* [EXERCISE DIRECTIONS] An identical reprint of the entire listing below is expected.

* [GIVEN DATA]
=-=-=

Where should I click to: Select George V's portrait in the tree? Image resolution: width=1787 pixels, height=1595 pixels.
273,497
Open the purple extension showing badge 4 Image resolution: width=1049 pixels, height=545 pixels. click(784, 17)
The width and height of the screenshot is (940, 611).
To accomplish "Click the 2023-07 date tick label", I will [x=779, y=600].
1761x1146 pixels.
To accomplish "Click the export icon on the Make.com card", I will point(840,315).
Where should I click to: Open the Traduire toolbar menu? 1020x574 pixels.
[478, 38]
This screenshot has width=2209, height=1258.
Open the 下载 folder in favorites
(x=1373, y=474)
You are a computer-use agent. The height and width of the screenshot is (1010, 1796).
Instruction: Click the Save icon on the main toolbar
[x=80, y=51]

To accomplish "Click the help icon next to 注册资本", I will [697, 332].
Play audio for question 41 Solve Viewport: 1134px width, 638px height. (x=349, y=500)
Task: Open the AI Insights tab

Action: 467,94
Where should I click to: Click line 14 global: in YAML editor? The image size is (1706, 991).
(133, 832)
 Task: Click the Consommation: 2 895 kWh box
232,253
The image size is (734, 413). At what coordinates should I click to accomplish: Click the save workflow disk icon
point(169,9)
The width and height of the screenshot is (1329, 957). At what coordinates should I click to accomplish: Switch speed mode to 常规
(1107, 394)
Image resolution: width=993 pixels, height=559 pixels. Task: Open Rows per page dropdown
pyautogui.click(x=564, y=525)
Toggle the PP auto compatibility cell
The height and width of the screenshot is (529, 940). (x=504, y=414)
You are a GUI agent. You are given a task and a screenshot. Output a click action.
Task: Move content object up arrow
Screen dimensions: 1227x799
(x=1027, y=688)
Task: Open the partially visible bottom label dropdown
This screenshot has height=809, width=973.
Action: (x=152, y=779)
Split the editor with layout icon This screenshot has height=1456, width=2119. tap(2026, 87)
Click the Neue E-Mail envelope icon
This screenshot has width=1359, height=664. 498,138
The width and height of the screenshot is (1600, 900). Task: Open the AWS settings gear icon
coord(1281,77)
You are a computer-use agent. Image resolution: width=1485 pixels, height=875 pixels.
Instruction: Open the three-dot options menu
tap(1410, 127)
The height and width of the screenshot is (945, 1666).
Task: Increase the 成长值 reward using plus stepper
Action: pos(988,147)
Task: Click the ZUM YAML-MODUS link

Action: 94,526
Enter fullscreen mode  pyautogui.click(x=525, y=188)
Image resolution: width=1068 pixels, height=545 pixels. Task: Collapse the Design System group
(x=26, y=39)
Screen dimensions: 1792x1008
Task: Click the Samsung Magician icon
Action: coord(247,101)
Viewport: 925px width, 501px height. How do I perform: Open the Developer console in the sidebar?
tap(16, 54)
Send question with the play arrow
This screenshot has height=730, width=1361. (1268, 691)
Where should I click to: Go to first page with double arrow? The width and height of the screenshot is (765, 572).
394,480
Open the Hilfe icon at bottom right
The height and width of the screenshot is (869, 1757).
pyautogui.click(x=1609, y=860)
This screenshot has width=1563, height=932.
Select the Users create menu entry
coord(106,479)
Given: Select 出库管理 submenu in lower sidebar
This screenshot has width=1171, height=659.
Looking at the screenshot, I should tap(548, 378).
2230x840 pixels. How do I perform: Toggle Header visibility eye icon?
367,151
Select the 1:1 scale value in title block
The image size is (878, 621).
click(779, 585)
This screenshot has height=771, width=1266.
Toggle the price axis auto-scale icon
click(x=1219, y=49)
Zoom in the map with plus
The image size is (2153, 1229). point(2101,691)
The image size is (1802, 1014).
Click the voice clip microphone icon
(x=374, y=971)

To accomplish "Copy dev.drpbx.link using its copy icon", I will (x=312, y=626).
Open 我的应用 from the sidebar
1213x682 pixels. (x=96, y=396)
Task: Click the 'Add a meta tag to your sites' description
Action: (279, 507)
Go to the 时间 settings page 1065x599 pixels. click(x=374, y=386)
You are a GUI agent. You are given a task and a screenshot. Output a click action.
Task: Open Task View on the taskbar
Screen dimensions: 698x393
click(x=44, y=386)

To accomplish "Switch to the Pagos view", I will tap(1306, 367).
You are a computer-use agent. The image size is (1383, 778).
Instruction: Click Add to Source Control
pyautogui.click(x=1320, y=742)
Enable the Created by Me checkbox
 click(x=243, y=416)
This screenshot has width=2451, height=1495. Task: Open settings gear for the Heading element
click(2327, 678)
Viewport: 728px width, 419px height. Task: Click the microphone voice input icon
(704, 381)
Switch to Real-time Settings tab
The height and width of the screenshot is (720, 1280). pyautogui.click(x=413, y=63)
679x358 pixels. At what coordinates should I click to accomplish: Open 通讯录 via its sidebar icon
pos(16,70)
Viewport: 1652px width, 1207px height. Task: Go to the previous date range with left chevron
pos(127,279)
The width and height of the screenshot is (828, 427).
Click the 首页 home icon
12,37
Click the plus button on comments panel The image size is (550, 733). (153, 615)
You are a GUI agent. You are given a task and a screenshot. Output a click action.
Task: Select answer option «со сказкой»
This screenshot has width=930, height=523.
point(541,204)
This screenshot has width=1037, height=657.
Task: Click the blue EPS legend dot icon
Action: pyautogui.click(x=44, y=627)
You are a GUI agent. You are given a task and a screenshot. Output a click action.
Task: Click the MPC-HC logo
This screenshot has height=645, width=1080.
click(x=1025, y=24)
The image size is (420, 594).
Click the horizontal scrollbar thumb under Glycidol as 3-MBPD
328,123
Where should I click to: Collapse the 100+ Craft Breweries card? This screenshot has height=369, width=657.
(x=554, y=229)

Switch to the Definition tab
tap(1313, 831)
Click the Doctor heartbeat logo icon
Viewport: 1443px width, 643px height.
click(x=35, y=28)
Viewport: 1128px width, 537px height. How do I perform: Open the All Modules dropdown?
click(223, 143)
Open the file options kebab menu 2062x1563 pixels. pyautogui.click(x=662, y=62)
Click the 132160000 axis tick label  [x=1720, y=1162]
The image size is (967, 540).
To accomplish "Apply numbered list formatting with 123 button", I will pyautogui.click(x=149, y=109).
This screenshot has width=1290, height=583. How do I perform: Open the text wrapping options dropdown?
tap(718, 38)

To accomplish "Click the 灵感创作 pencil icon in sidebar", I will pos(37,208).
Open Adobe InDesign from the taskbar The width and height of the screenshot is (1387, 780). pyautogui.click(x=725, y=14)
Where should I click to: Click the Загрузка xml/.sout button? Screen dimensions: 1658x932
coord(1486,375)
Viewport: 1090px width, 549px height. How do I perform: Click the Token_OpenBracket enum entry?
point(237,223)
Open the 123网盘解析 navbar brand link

=-=-=

* [OUTPUT FOR THIS TASK]
Where should I click to: Select George V's portrait in the tree? Image resolution: width=1787 pixels, height=1595 pixels.
273,497
Open the purple extension showing badge 4 Image resolution: width=1049 pixels, height=545 pixels. click(784, 17)
The width and height of the screenshot is (940, 611).
To accomplish "Click the 2023-07 date tick label", I will [x=779, y=600].
1761x1146 pixels.
To accomplish "Click the export icon on the Make.com card", I will point(840,315).
Where should I click to: Open the Traduire toolbar menu? 1020x574 pixels.
[478, 38]
This screenshot has width=2209, height=1258.
Open the 下载 folder in favorites
(x=1373, y=474)
You are a computer-use agent. The height and width of the screenshot is (1010, 1796).
Instruction: Click the Save icon on the main toolbar
[x=80, y=51]

To accomplish "Click the help icon next to 注册资本", I will [697, 332].
Play audio for question 41 Solve Viewport: 1134px width, 638px height. (x=349, y=500)
Task: Open the AI Insights tab

Action: 467,94
Where should I click to: Click line 14 global: in YAML editor? The image size is (1706, 991).
(133, 832)
 Task: Click the Consommation: 2 895 kWh box
232,253
The image size is (734, 413). At what coordinates should I click to accomplish: Click the save workflow disk icon
point(169,9)
The width and height of the screenshot is (1329, 957). At what coordinates should I click to accomplish: Switch speed mode to 常规
(1107, 394)
Image resolution: width=993 pixels, height=559 pixels. Task: Open Rows per page dropdown
pyautogui.click(x=564, y=525)
Toggle the PP auto compatibility cell
The height and width of the screenshot is (529, 940). (x=504, y=414)
You are a GUI agent. You are given a task and a screenshot. Output a click action.
Task: Move content object up arrow
Screen dimensions: 1227x799
(x=1027, y=688)
Task: Open the partially visible bottom label dropdown
This screenshot has height=809, width=973.
Action: (x=152, y=779)
Split the editor with layout icon This screenshot has height=1456, width=2119. tap(2026, 87)
Click the Neue E-Mail envelope icon
This screenshot has width=1359, height=664. 498,138
The width and height of the screenshot is (1600, 900). Task: Open the AWS settings gear icon
coord(1281,77)
You are a computer-use agent. Image resolution: width=1485 pixels, height=875 pixels.
Instruction: Open the three-dot options menu
tap(1410, 127)
The height and width of the screenshot is (945, 1666).
Task: Increase the 成长值 reward using plus stepper
Action: pos(988,147)
Task: Click the ZUM YAML-MODUS link

Action: 94,526
Enter fullscreen mode  pyautogui.click(x=525, y=188)
Image resolution: width=1068 pixels, height=545 pixels. Task: Collapse the Design System group
(x=26, y=39)
Screen dimensions: 1792x1008
Task: Click the Samsung Magician icon
Action: coord(247,101)
Viewport: 925px width, 501px height. How do I perform: Open the Developer console in the sidebar?
tap(16, 54)
Send question with the play arrow
This screenshot has height=730, width=1361. (1268, 691)
Where should I click to: Go to first page with double arrow? The width and height of the screenshot is (765, 572).
394,480
Open the Hilfe icon at bottom right
The height and width of the screenshot is (869, 1757).
pyautogui.click(x=1609, y=860)
This screenshot has width=1563, height=932.
Select the Users create menu entry
coord(106,479)
Given: Select 出库管理 submenu in lower sidebar
This screenshot has width=1171, height=659.
Looking at the screenshot, I should tap(548, 378).
2230x840 pixels. How do I perform: Toggle Header visibility eye icon?
367,151
Select the 1:1 scale value in title block
The image size is (878, 621).
click(779, 585)
This screenshot has height=771, width=1266.
Toggle the price axis auto-scale icon
click(x=1219, y=49)
Zoom in the map with plus
The image size is (2153, 1229). point(2101,691)
The image size is (1802, 1014).
Click the voice clip microphone icon
(x=374, y=971)

To accomplish "Copy dev.drpbx.link using its copy icon", I will (x=312, y=626).
Open 我的应用 from the sidebar
1213x682 pixels. (x=96, y=396)
Task: Click the 'Add a meta tag to your sites' description
Action: (279, 507)
Go to the 时间 settings page 1065x599 pixels. click(x=374, y=386)
You are a GUI agent. You are given a task and a screenshot. Output a click action.
Task: Open Task View on the taskbar
Screen dimensions: 698x393
click(x=44, y=386)

To accomplish "Switch to the Pagos view", I will tap(1306, 367).
You are a computer-use agent. The image size is (1383, 778).
Instruction: Click Add to Source Control
pyautogui.click(x=1320, y=742)
Enable the Created by Me checkbox
 click(x=243, y=416)
This screenshot has width=2451, height=1495. Task: Open settings gear for the Heading element
click(2327, 678)
Viewport: 728px width, 419px height. Task: Click the microphone voice input icon
(704, 381)
Switch to Real-time Settings tab
The height and width of the screenshot is (720, 1280). pyautogui.click(x=413, y=63)
679x358 pixels. At what coordinates should I click to accomplish: Open 通讯录 via its sidebar icon
pos(16,70)
Viewport: 1652px width, 1207px height. Task: Go to the previous date range with left chevron
pos(127,279)
The width and height of the screenshot is (828, 427).
Click the 首页 home icon
12,37
Click the plus button on comments panel The image size is (550, 733). (153, 615)
You are a GUI agent. You are given a task and a screenshot. Output a click action.
Task: Select answer option «со сказкой»
This screenshot has width=930, height=523.
point(541,204)
This screenshot has width=1037, height=657.
Task: Click the blue EPS legend dot icon
Action: pyautogui.click(x=44, y=627)
You are a GUI agent. You are given a task and a screenshot. Output a click action.
Task: Click the MPC-HC logo
This screenshot has height=645, width=1080.
click(x=1025, y=24)
The image size is (420, 594).
Click the horizontal scrollbar thumb under Glycidol as 3-MBPD
328,123
Where should I click to: Collapse the 100+ Craft Breweries card? This screenshot has height=369, width=657.
(x=554, y=229)

Switch to the Definition tab
tap(1313, 831)
Click the Doctor heartbeat logo icon
Viewport: 1443px width, 643px height.
click(x=35, y=28)
Viewport: 1128px width, 537px height. How do I perform: Open the All Modules dropdown?
click(223, 143)
Open the file options kebab menu 2062x1563 pixels. pyautogui.click(x=662, y=62)
Click the 132160000 axis tick label  [x=1720, y=1162]
The image size is (967, 540).
To accomplish "Apply numbered list formatting with 123 button", I will pyautogui.click(x=149, y=109).
This screenshot has width=1290, height=583. How do I perform: Open the text wrapping options dropdown?
tap(718, 38)

To accomplish "Click the 灵感创作 pencil icon in sidebar", I will pos(37,208).
Open Adobe InDesign from the taskbar The width and height of the screenshot is (1387, 780). pyautogui.click(x=725, y=14)
Where should I click to: Click the Загрузка xml/.sout button? Screen dimensions: 1658x932
coord(1486,375)
Viewport: 1090px width, 549px height. How do I perform: Click the Token_OpenBracket enum entry?
point(237,223)
Open the 123网盘解析 navbar brand link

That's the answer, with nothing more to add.